1. Rimadyl (carprofen) can relieve pain with few side effects. Long-term use of this drug requires periodic blood tests for liver function, but most dogs do well on it. Like all drugs, Rimadyl is not effective for all patients.
2. Adequan (polysulfated glycosaminoglycan) is given by injection twice each week for 4 weeks. It not only relieves the pain of arthritis, it binds to damaged cartilage to facilitate repair, blocks the action of destructive enzymes that cause inflammation, and stimulates the production of healthy joint fluid.
3. Palaprin6 is a buffered aspirin specifically for dogs; it can be used in the same circumstances in which aspirin is used, but without the gastrointestinal irritation that sometimes occurs with aspirin.
4. Anti-inflammatory medications control pain and inflammation.
5. Corticosteroids (steroids) are commonly used for treating arthritic dogs.
Holistic therapy includes magnetic pet pad beds, acupuncture, and herbal medicines.

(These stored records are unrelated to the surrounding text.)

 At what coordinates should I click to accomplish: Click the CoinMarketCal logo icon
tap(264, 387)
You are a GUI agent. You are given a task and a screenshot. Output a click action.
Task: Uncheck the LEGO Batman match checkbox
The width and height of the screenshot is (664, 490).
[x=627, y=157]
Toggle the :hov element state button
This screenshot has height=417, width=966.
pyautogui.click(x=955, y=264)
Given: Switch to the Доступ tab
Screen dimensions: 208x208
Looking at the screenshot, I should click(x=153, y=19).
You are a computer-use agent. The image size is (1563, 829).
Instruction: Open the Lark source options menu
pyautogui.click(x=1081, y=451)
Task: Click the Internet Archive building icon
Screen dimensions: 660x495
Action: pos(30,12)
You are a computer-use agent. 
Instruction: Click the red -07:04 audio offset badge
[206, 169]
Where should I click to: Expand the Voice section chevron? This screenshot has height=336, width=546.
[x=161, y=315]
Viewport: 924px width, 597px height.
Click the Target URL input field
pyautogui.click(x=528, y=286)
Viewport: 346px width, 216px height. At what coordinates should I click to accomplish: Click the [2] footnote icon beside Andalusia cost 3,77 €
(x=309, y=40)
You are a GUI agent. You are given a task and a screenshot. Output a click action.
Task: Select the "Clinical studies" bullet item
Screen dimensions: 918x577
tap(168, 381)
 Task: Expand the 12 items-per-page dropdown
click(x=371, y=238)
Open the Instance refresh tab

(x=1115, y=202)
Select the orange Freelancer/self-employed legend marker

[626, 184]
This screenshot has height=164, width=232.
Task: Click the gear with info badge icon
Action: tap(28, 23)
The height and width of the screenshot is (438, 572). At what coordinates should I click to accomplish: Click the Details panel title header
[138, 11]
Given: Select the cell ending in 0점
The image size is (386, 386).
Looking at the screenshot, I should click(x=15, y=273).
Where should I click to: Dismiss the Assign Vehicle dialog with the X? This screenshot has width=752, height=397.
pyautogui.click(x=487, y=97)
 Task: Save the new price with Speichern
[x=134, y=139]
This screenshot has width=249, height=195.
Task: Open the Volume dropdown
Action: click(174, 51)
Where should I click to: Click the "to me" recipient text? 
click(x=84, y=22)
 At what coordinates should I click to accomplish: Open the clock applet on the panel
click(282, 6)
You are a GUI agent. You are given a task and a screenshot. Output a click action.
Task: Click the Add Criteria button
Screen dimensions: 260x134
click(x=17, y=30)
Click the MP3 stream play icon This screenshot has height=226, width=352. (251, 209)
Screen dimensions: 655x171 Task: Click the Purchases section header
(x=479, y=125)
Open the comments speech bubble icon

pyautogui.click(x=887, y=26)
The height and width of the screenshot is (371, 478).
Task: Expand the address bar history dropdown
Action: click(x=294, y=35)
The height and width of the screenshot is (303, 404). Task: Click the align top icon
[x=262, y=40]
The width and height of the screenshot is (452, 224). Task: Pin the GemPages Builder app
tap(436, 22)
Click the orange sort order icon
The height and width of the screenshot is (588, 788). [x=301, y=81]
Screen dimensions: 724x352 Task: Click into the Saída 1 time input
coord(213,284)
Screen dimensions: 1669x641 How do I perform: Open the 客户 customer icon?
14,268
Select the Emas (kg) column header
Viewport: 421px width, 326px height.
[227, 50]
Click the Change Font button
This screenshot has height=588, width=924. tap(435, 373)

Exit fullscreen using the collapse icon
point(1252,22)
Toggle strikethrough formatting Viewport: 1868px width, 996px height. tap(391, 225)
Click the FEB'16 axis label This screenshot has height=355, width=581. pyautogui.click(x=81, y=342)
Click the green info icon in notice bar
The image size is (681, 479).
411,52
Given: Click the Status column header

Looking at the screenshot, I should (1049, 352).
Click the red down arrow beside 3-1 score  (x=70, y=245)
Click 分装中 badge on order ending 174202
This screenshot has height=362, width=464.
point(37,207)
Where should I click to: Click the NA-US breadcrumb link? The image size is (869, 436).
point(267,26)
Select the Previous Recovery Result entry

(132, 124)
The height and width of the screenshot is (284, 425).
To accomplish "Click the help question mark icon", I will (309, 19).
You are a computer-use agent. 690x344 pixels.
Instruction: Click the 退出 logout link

Physical therapy includes a range of motion, stretching, whirlpool, swimming pool, moderate low-impact leash walking, and massage. When walking your dog, use a pet harness to prevent stress and strain to distribute the pressure from the lead or leash better than a standard collar. A harness takes the direct stress off their neck.
Additional Help for Your Dog
- Provide a special dog bed such as egg crate mattresses, heated beds, or an orthopedic bed.
- Use a stroller for the ultimate comfort when going on walkies.
- Dog ramps or pet stairs help older and arthritic dogs get up or down from a sofa, chair, or bed.
- Comfort lift carriers placed under your dog’s chest or abdomen help arthritic, lame, or recovering pets up and down the stairs, in and out of vehicles, or up on their feet. Make a homemade sling — slip a long, wide strap made of leather, canvas, or a towel under your dog’s chest and hold an end in each hand.
- Provide a pet carrier that is soft, comfortable, and lightweight for pets that like to curl up.
- Provide shelter from wind, heat, cold, rain, and snow.
- Apply heat to relieve muscle spasms and pain. Soak a towel in warm water, and apply to the joint for 10 minutes, 2 – 3 times a day. Be careful with heat — if the heat pack is too warm, it can irritate the skin.
- If you notice swelling in the joint area apply a cold pack, or ice wrapped in a towel, for 15 – 20 minutes, a few times a day. Also be careful with cold packs because if they are too cold, or are used for too long, they can irritate the skin. Talk to your veterinarian if you see signs of joint swelling.
- A circulating warm-water heating pad under a blanket can provide added warmth. To avoid burning the skin, don’t place your dog directly on the heating pad.
- Dogs with arthritis can experience more discomfort when in a cold, damp environment — try to keep your dog warm and dry.